_Exercise description:_ Your reply should be an exact copy of the lines from the one that holds "Given: Click the TAKARA TOMY logo" to the end of the data below.

>>>>>

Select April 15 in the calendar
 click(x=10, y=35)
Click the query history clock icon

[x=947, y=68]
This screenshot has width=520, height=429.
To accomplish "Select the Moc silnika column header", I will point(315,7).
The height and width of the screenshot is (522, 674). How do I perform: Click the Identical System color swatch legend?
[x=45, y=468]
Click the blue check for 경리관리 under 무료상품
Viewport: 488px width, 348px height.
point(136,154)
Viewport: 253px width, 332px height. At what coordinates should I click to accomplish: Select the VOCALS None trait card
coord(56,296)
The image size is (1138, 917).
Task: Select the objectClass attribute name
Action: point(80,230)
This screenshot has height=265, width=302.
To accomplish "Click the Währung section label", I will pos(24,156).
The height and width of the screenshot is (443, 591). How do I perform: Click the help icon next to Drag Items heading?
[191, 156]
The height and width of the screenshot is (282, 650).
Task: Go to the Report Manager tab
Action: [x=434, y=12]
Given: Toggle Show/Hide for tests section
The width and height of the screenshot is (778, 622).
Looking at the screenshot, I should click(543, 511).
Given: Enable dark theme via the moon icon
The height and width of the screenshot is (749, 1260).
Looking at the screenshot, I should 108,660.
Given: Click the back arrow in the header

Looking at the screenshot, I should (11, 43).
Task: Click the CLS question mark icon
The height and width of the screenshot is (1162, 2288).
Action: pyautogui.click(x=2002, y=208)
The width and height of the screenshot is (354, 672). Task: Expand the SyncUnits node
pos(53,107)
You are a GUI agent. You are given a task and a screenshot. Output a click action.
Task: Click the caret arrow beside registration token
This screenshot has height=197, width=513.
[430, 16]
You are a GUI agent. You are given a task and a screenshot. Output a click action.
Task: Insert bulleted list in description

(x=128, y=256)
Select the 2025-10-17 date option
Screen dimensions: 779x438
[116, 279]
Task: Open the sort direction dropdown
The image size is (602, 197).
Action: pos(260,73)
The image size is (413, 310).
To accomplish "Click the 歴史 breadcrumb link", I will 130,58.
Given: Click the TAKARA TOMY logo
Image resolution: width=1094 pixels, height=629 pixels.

<<<<<

_Solved exercise:_
Given: Click the TAKARA TOMY logo
Image resolution: width=1094 pixels, height=629 pixels.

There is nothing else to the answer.